ScotRail workers to strike next month in pay dispute

ScotRail workers will walk out on October 10

(Picture: PA Wire)

Workers on ScotRail will strike on October 10 in a dispute over pay, the RMT union announced.

The union said its members had been offered a 5% pay rise, describing it as a real terms wage cut because of the soaring rate of inflation.

Rail unions are staging a series of strikes in early October over pay, jobs and conditions which will cripple services across the UK.

RMT general secretary Mick Lynch said: "ScotRail knows this offer is not good enough and needs to take into account the escalating cost-of-living crisis.

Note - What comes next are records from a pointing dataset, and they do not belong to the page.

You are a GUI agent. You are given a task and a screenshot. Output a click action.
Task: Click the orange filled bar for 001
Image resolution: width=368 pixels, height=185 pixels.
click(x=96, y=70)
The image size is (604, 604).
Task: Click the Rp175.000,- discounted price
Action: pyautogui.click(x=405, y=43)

"Our members refuse to be made poorer and will exercise their industrial strength to let ScotRail know that they will not rest until they are paid what they deserve."

It comes just a day after the RMT announced that 40,000 of its members at Network Rail and 15 train operators will walk out on October 8. Industrial action is already planned on October 1 and 5.

It follows a summer of prolonged industrial action by the RMT as part of a long-running dispute over pay and conditions with Network Rail.

The RMT staged three days of industrial action in June, with further strikes taking place throughout July and August.

Previous strike action due to be undertaken by the union on September 15 and 17 was cancelled following the death of the Queen.

Speaking in the US on Wednesday, Prime Minister Liz Truss called for an end to the strikes.

She said: “We are committed to bringing in legislation for minimum service levels on rail as soon as possible.

“My message is: I want this country to be successful. And that means people being able to get to work. People being able to get on with their business, people being able to move projects forward.

“So I would encourage rail workers to get back to work. There’s no doubt we’re facing tough times as a country. I want to take a constructive approach with the unions, but I would tell them to get back to work.”